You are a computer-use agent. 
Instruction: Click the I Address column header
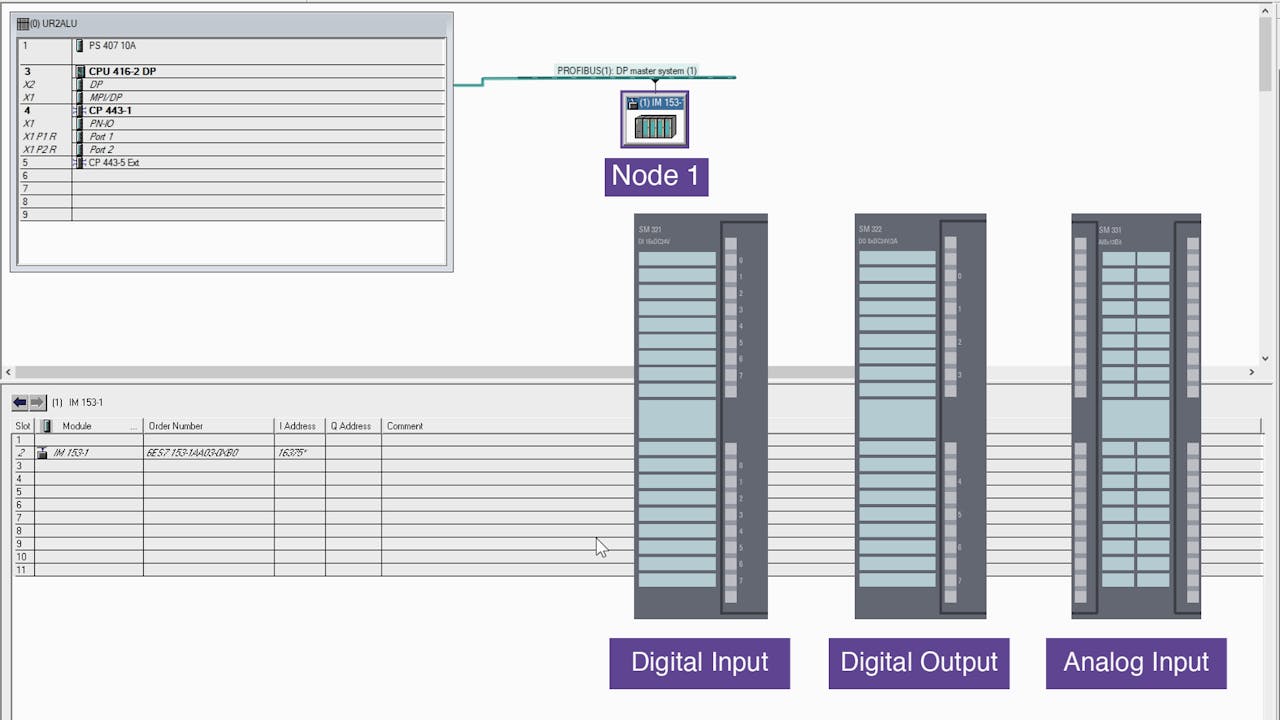[297, 425]
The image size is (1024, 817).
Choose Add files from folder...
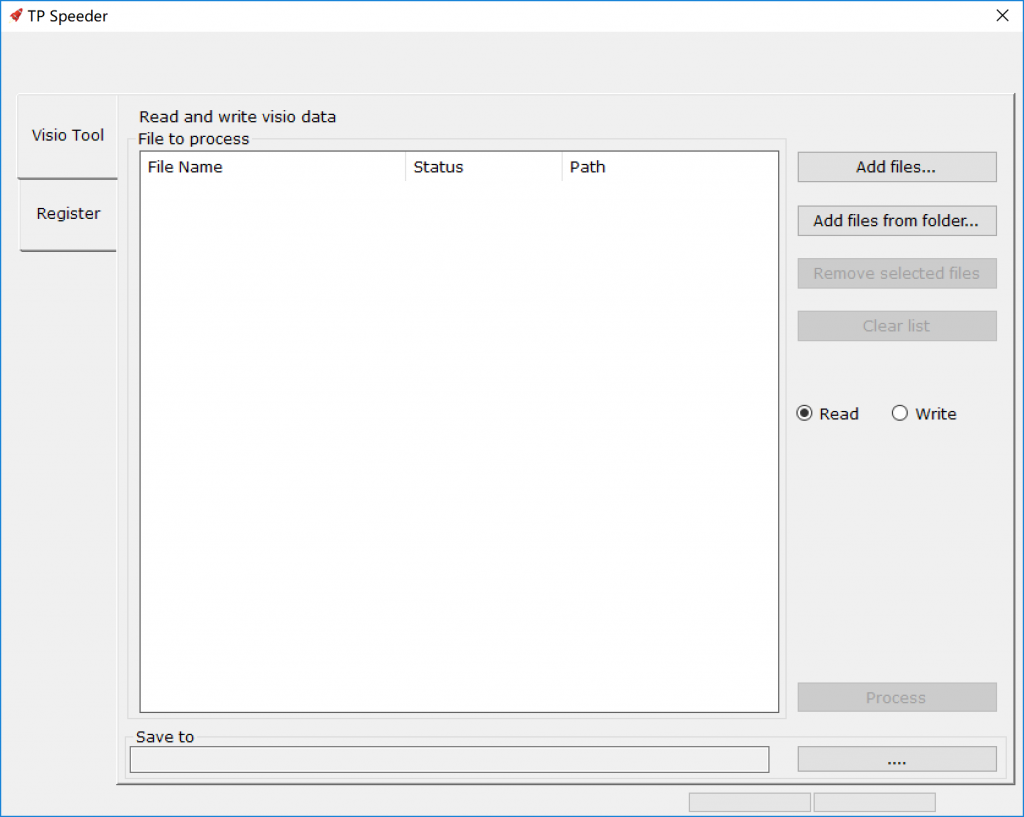(896, 221)
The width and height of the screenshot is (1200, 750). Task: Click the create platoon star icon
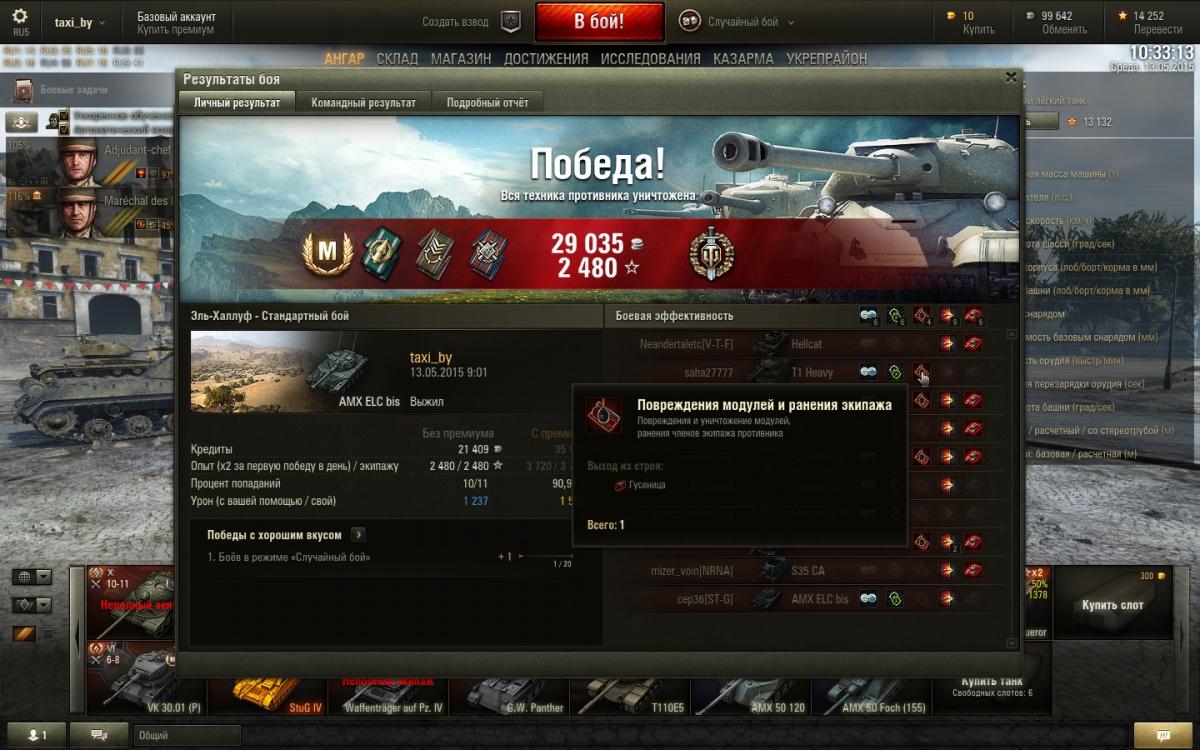511,21
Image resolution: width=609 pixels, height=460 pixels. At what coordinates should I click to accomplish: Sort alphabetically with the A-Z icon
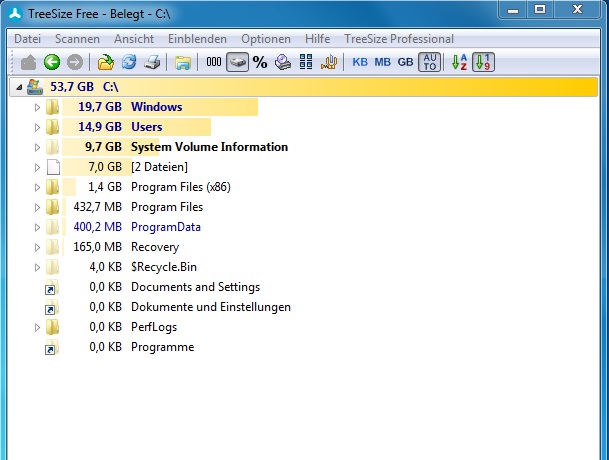(x=459, y=62)
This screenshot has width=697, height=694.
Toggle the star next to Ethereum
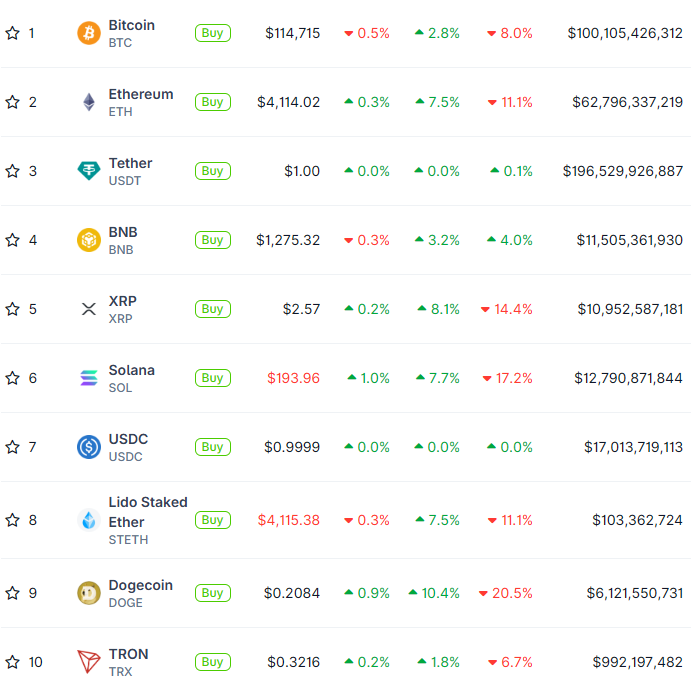(x=12, y=102)
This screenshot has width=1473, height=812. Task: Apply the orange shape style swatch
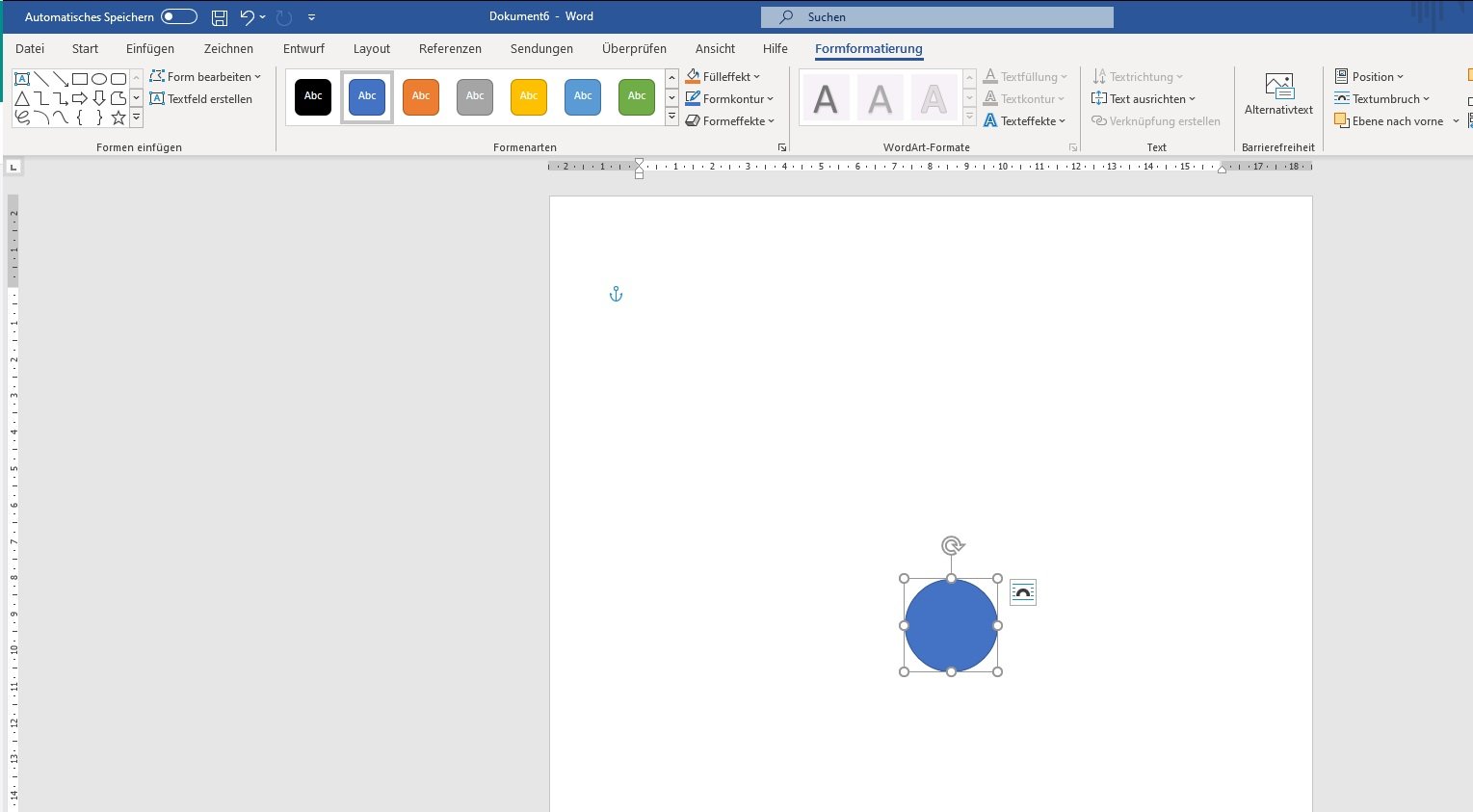[421, 96]
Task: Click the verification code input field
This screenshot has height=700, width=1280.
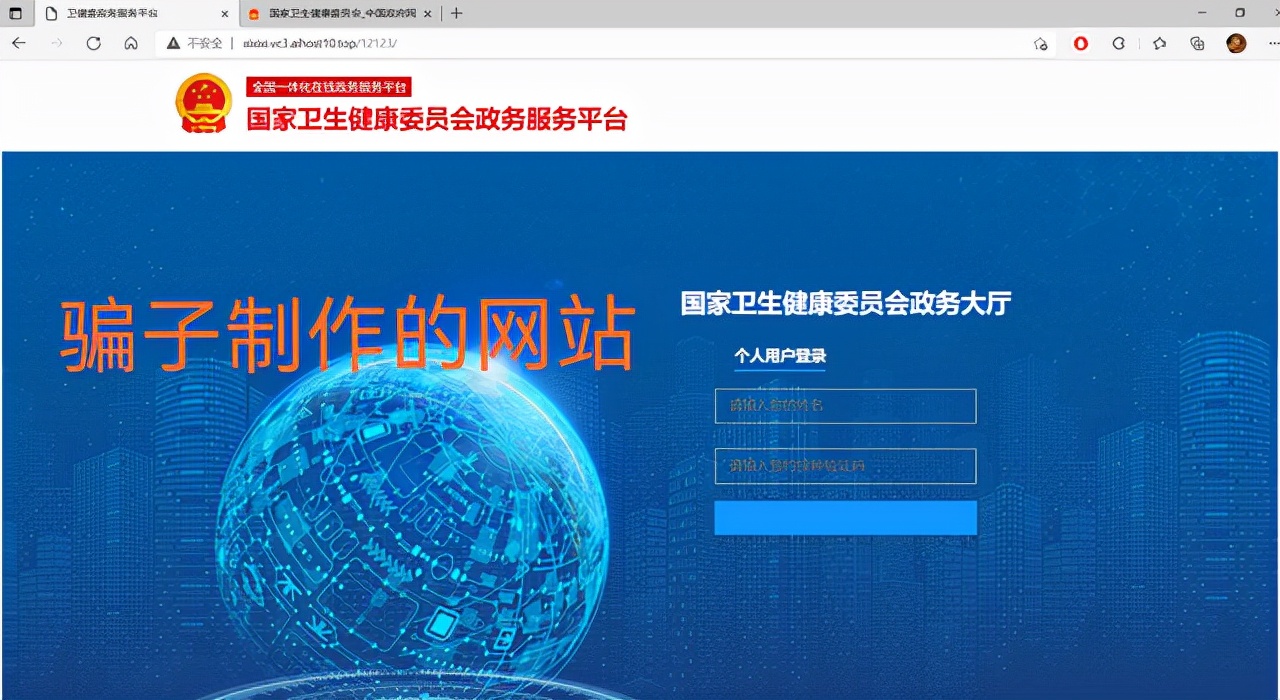Action: pyautogui.click(x=845, y=466)
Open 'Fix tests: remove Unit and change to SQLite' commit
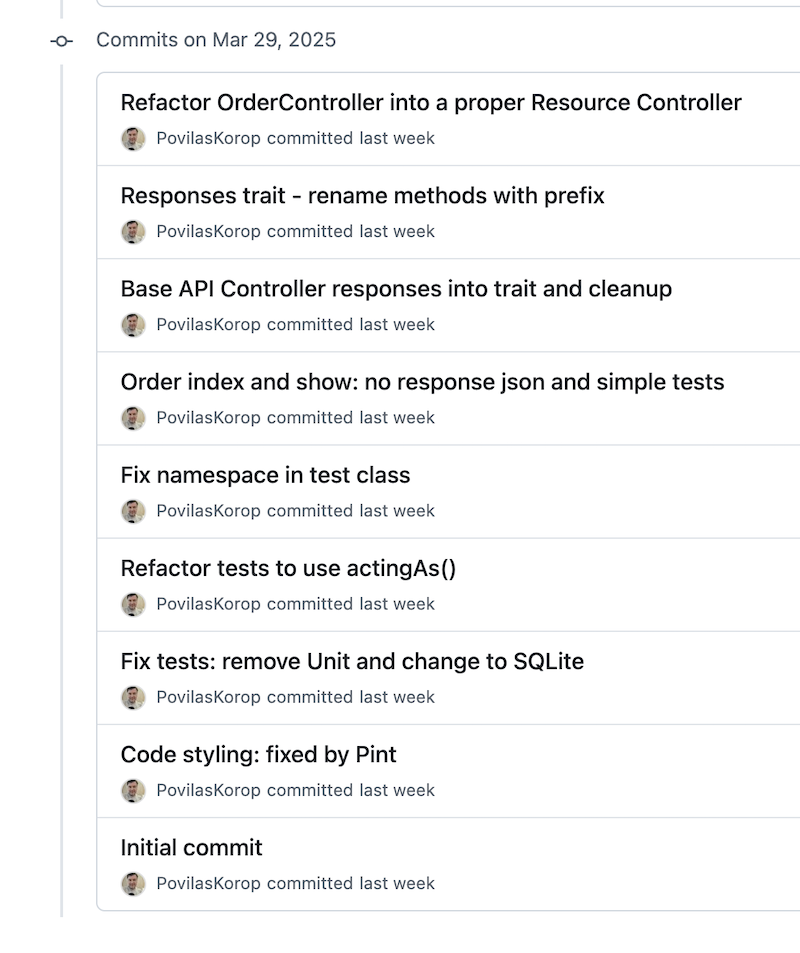 click(352, 661)
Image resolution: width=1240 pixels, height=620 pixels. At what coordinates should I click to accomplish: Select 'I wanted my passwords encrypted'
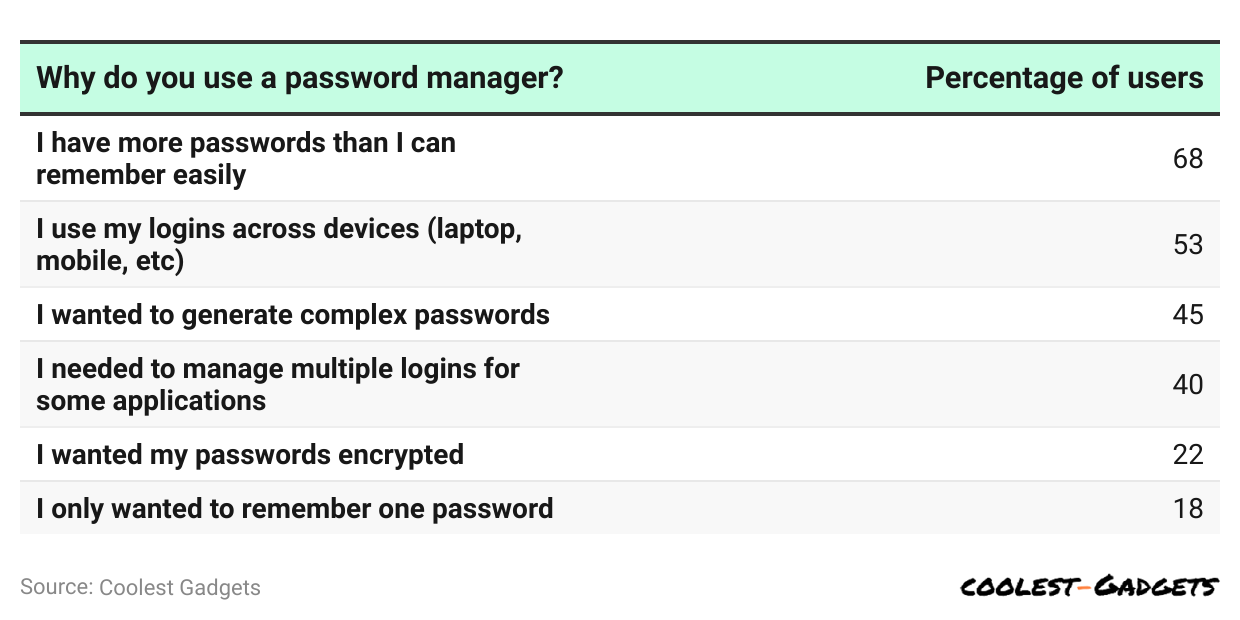tap(250, 455)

################

* ACTION ITEM
The output should be the lines from the one with "Image resolution: width=1240" through the end of the material above, both ends included, printed exactly and nothing else. Drop the pictures.

* RESPONSE FOR THIS EXERCISE
Image resolution: width=1240 pixels, height=620 pixels. At what coordinates should I click to accomplish: Select 'I wanted my passwords encrypted'
tap(250, 455)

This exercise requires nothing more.